Asked about this Kroeger coyly replied: “There is always interest. We would never say ‘no’ to a conversation but we also recognise that there will a time when the time is right to return the best value to shareholders. We’re very cautious about the conversations we do have and, if we were to contemplate selling the company, we would have to find somebody who valued the entire organisation to obtain the full value for it.”

When pressed further about Google, Apple or Amazon seeing the long term value in Seeing Machines technology, which has applications far beyond transport alone, given it can enable robots to see and perhaps eventually even empathise with humans, Ken Kroeger commented: “I agree it is either someone like that who can see the full value or a really diverse Tier 2 or Tier 1, as opposed to the OEM. The Tier 1s sell to the OEMs but some of the Tier 2s which sell to the Tier 1s are exceptionally diverse.

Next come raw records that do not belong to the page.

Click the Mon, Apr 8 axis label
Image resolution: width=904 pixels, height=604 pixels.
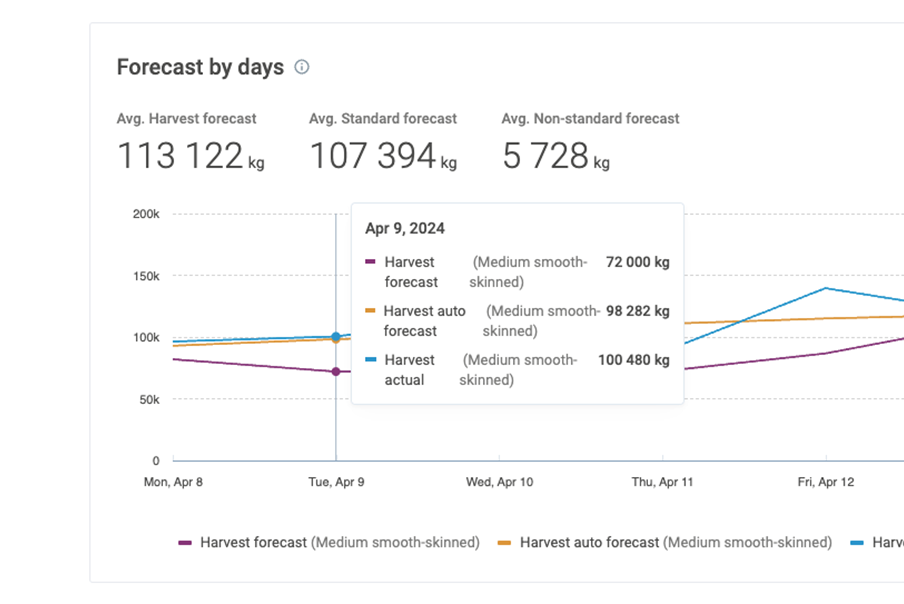click(x=174, y=482)
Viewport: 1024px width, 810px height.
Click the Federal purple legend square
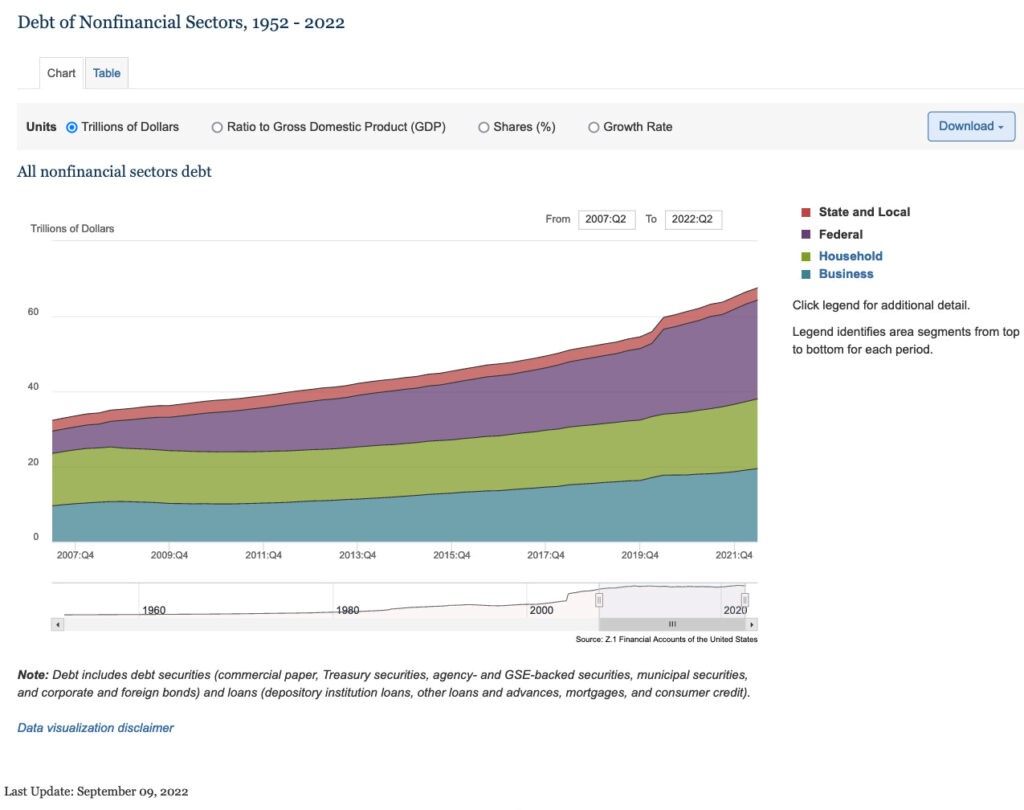pyautogui.click(x=806, y=235)
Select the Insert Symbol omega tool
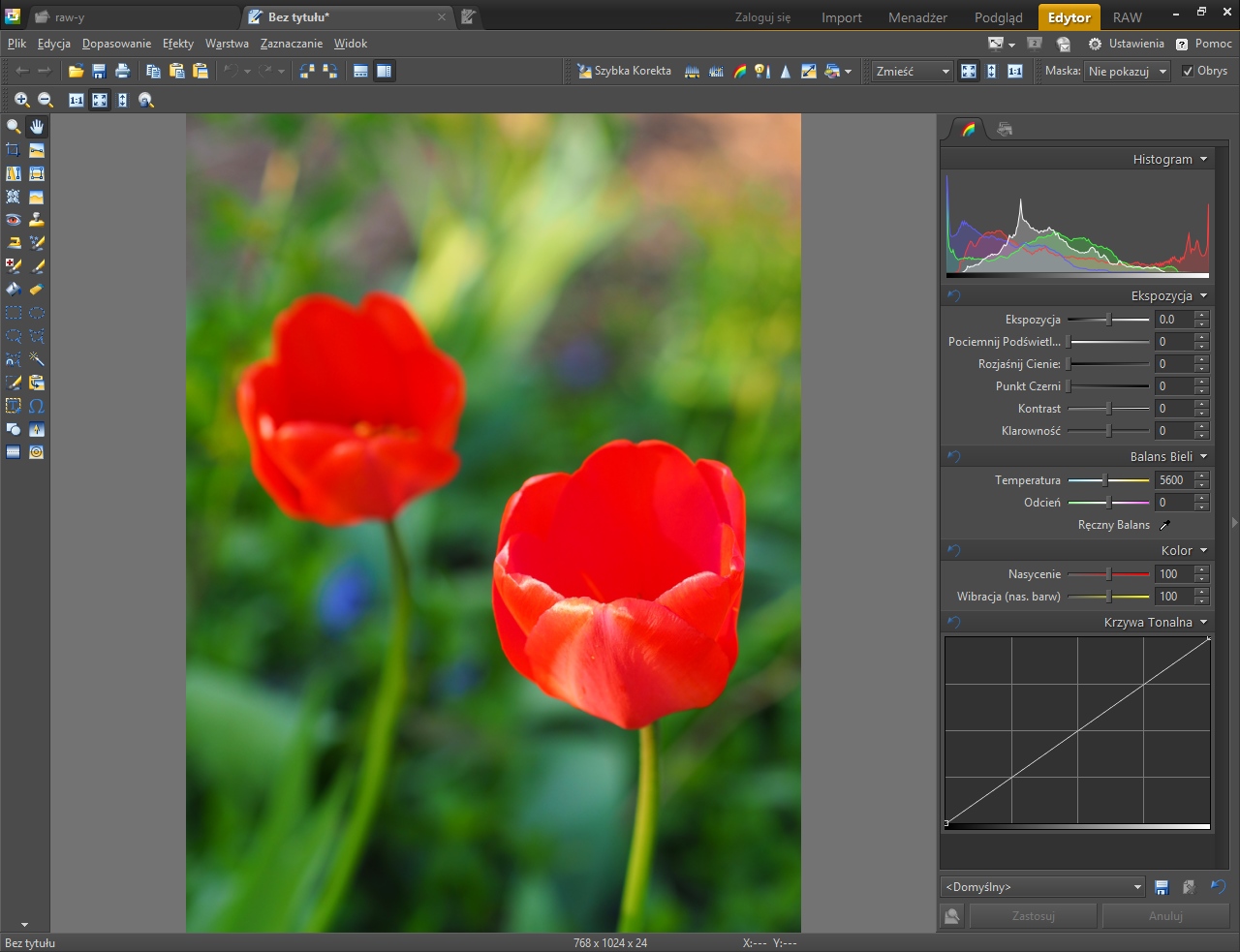Screen dimensions: 1240x952 [x=37, y=406]

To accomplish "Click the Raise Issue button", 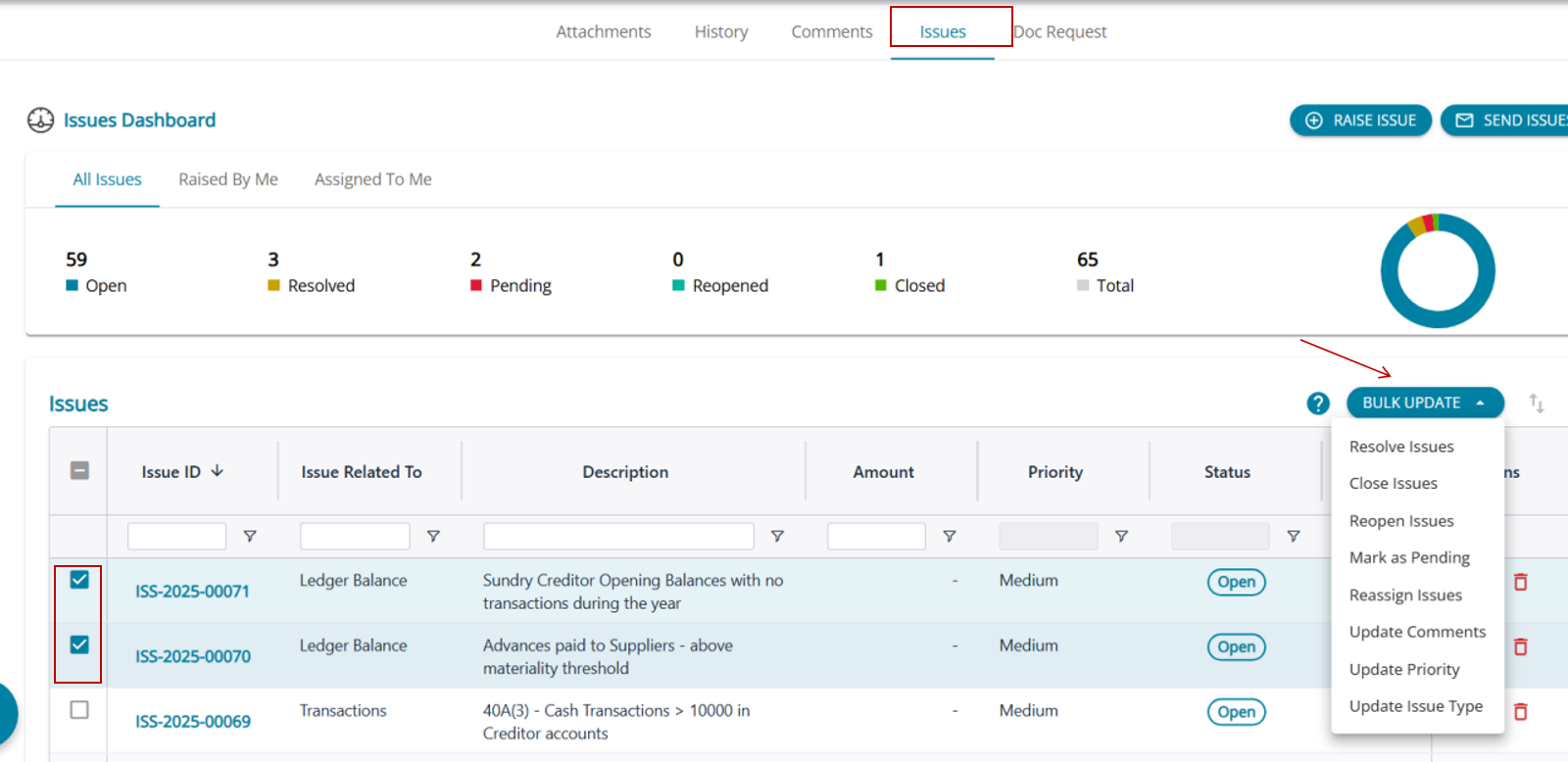I will tap(1360, 120).
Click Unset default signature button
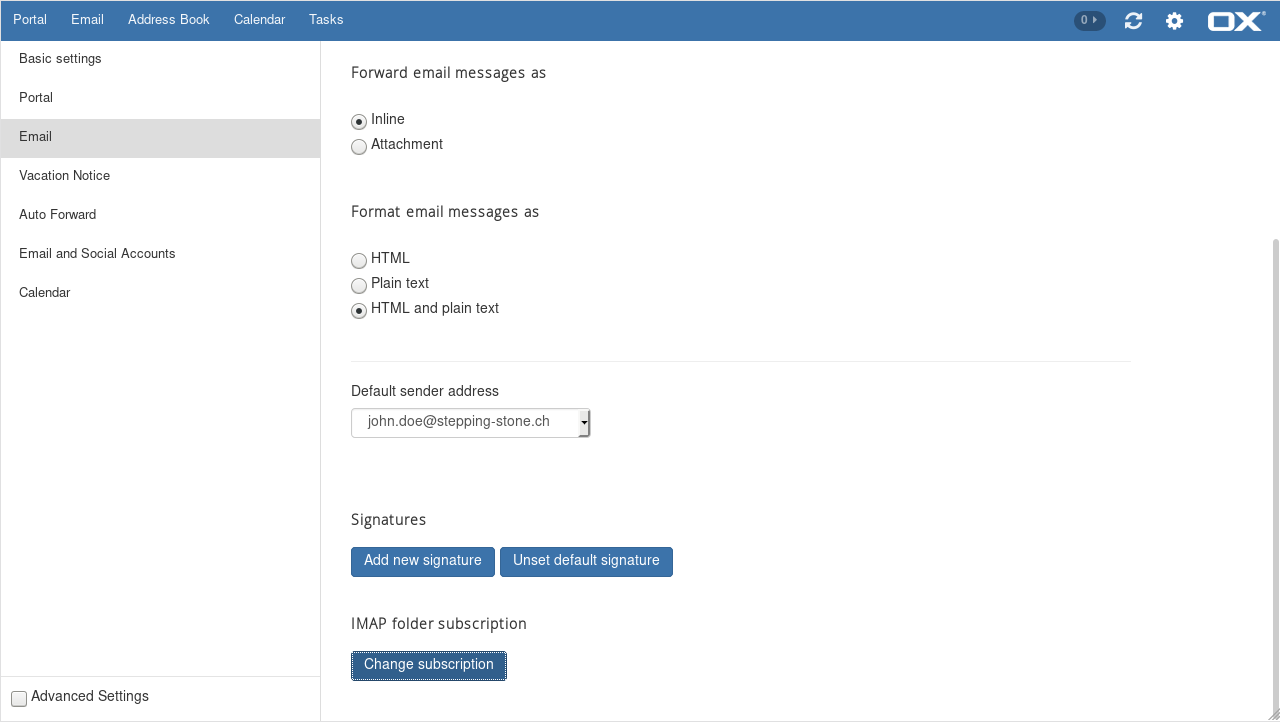This screenshot has height=722, width=1280. click(586, 561)

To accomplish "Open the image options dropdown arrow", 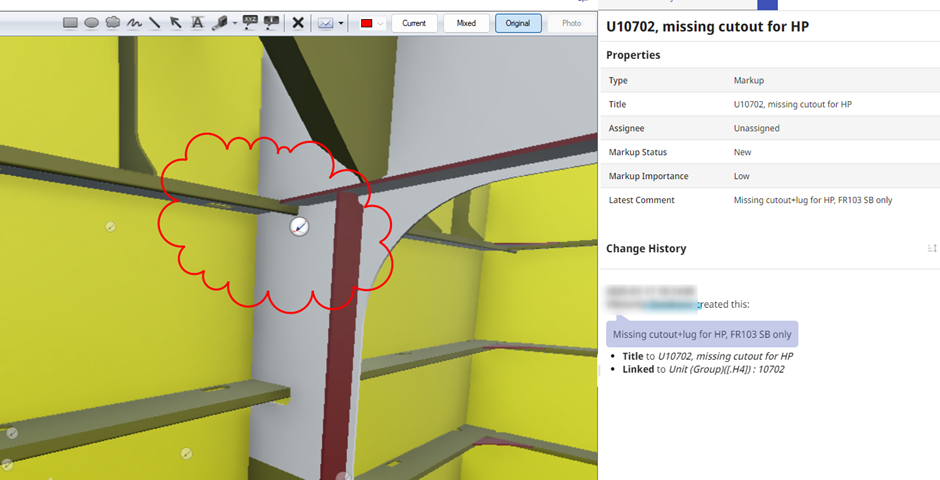I will coord(342,23).
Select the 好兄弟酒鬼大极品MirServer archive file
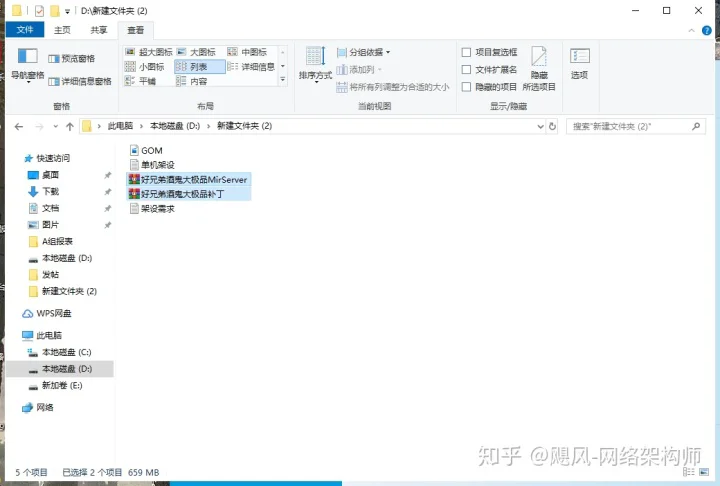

They might be building stuff for automotive, stuff for aviation and stuff for medical devices, stuff for consumer electronics. They might not just be an automotive-centric supplier. They are really hard to find and pinpoint but they are out there because they are always talking to us.

Of the partners that Seeing Machines currently has some are definite possibles. “Or, it could be someone who sells image processors and wants to start packaging it with software already on it on a smart camera or smart sensor,” teased Kroeger.

Despite being a world leader in DMS tech, a key plank in the forthcoming generation of semi-autonomous cars and increasingly being considered in trains, planes, trams and buses, it’s current share price languishes at approximately 5.5p. This valuation anomaly cannot last much longer, especially as with the recent fundraise it has been largely de-risked as an investment provided sales continues.

Ironically, such a deeply discounted valuation could well be the catalyst for an opportunistic bid from a cash-rich global player before the year end.

The writer holds stock in Seeing Machines.